Task
Give back every record word for word, keeping the pictures out.

**** Given data ****

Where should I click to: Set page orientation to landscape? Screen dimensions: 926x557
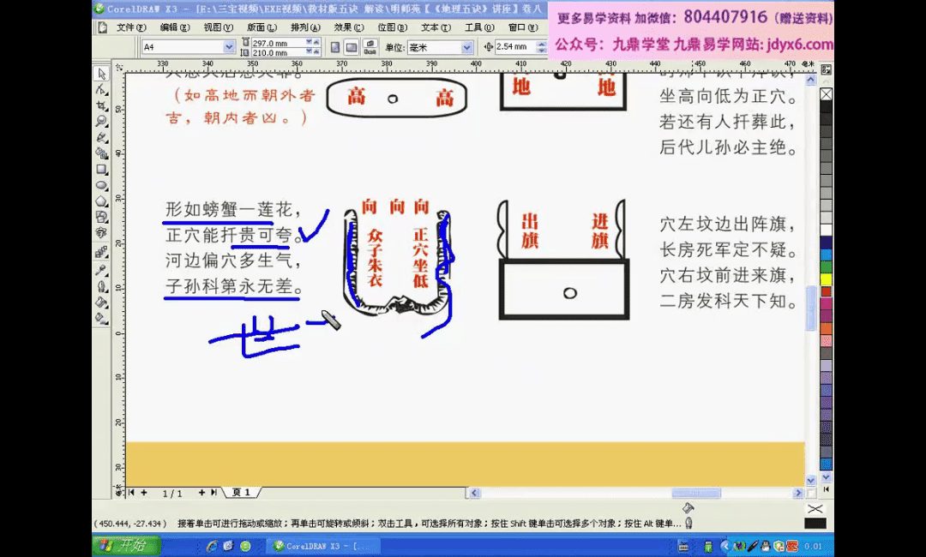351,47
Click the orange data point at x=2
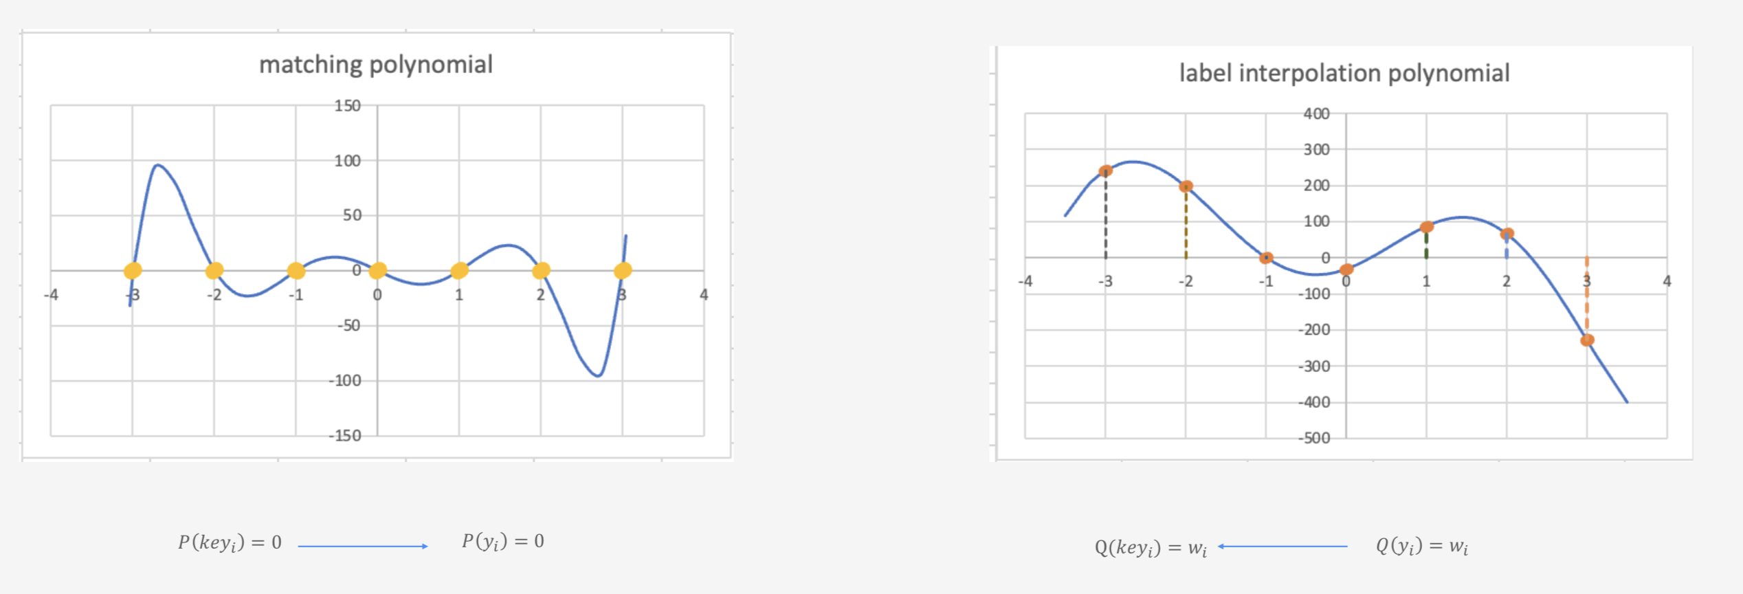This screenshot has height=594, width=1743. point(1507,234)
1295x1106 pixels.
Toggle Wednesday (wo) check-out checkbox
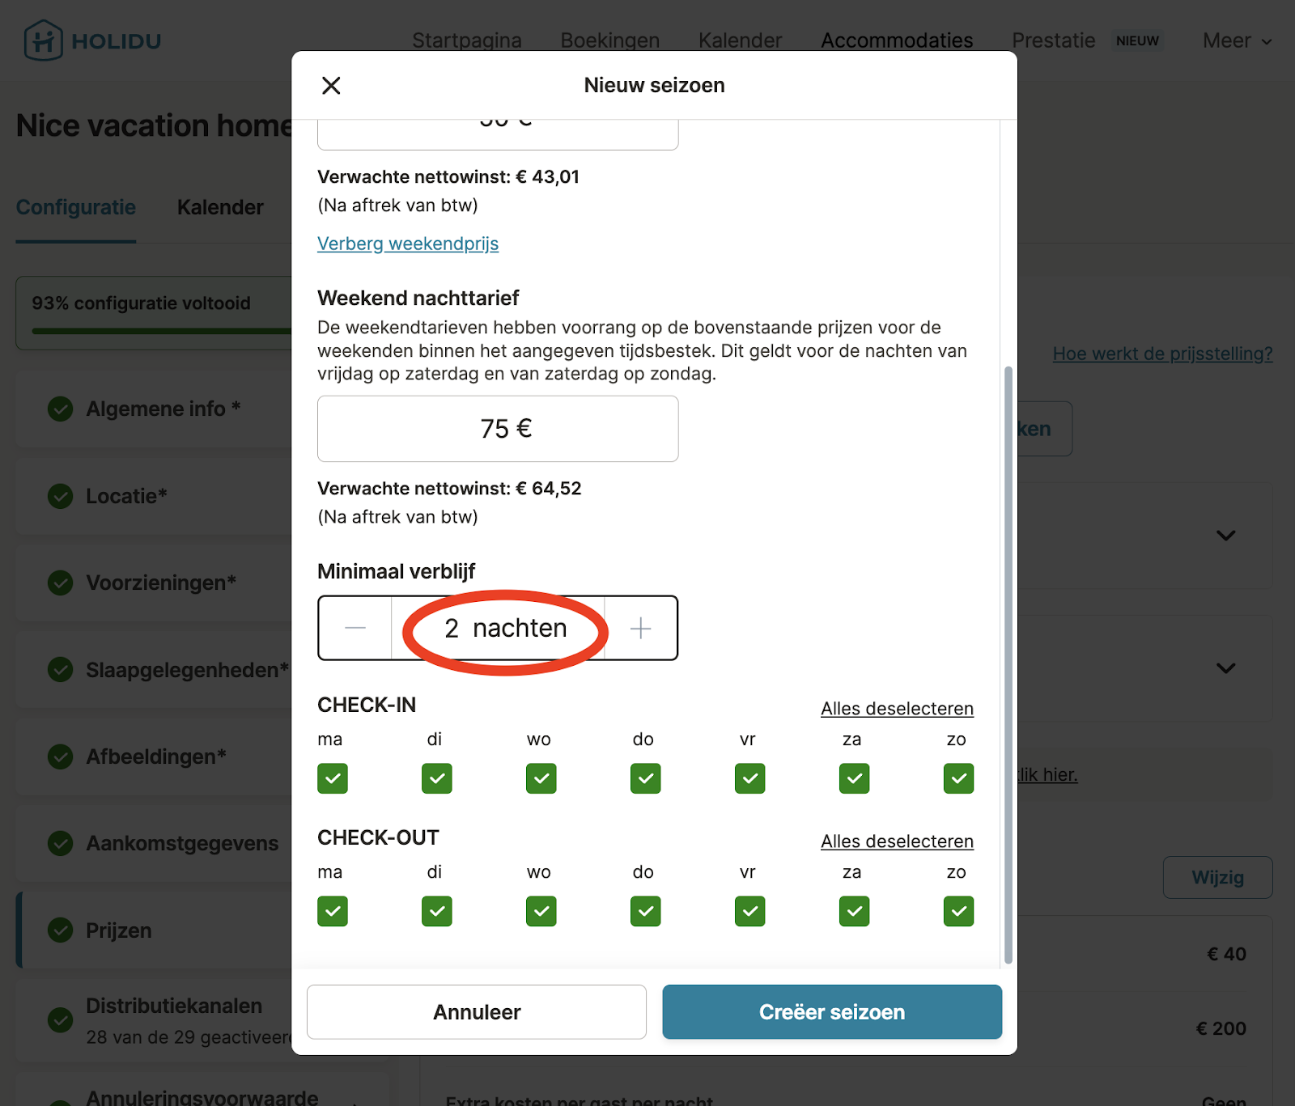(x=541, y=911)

****

Task solution
Where should I click to: Set page orientation to landscape? Screen dimensions: 926x557
351,47
Click the orange data point at x=2
This screenshot has height=594, width=1743. point(1507,234)
1295x1106 pixels.
Toggle Wednesday (wo) check-out checkbox
(x=541, y=911)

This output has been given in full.